What is UCSPI-TLS?
UCSPI-TLS is a protocol extension to the Unix Client/Server Protocol Interface, or UCSPI, adding "delayed encryption". "Delayed encryption" means a session starts off in plaintext, then a command is issued to turn on encryption, encryption is negotiated, and the session restart. This has become a very common way to handle encryption, because it simplifies client configuration and requires only one TCP port.
Why would I want UCSPI-TLS?
These are the goals of the UCSPI-TLS protocol:
- Simple, UCSPI-compatible use.
- Support for both traditional SSL and delayed encryption through STARTTLS or similar.
- All SSL/TLS code in one place.
- Minimal changes required for each server.
Additionally, a specific goal of this implementation is
- Support for "privilege separation", so that encryption can happen in a low-privilege subprocess.
I believe the privilege separation feature increases your system's security significantly.
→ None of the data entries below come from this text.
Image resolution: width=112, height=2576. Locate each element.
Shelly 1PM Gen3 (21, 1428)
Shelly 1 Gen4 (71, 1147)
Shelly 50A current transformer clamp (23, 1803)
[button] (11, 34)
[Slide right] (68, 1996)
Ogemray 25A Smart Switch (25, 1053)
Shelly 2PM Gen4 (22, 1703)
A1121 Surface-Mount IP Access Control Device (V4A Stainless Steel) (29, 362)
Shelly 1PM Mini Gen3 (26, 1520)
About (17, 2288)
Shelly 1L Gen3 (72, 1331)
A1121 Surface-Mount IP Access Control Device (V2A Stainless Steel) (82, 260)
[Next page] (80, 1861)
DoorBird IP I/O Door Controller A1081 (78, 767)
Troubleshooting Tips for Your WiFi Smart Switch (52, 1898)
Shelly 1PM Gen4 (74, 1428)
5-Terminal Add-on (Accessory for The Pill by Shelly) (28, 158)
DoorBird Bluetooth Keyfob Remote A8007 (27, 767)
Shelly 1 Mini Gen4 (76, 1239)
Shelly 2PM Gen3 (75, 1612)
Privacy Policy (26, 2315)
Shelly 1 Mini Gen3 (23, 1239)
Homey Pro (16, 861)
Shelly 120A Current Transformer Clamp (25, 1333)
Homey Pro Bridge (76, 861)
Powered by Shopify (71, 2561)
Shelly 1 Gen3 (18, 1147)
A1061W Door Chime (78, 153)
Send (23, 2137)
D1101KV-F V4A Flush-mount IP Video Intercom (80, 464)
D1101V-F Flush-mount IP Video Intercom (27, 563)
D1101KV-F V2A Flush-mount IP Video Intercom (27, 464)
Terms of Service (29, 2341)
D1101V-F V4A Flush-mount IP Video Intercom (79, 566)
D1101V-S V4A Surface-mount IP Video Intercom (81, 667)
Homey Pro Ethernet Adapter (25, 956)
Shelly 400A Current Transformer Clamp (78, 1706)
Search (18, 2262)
It creates a dedicated process to handle each encrypted connection, and this process can change its root directory and switch to a low-privilege user and group. Because of its complexity, OpenSSL has had its share of security bugs. Doing encryption in a low-privilege process ensures that the impact of any security bugs is minimized.
How do I use UCSPI-TLS?
All of the UCSPI-TLS implementations here are patches to existing programs.
- This patch to ucspi-ssl (README) implements an UCSPI-\TLS server with SSL privilege seperation for ucspi-ssl.
- This patch to netqmail (README) implements UCSPI-TLS clients for netqmail, adding STARTTLS support to qmail-smtpd and STLS support to qmail-popup.
- This patch to mailfront (README) implements UCSPI-TLS clients for mailfront, adding STARTTLS support to the SMTP and IMAP server, and STLS support to the POP3 server.
For more detailed instructions on using UCSPI-TLS with ucspi-ssl and netqmail, see the UCSPI-TLS on netqmail HOWTO.
There are also other files and versions of the patches.
Who's behind UCSPI-TLS?
Scott Gifford helped design the UCSPI-TLS protocol, and wrote most of the code here. Charlie Brady also helped design the UCSPI-TLS protocol.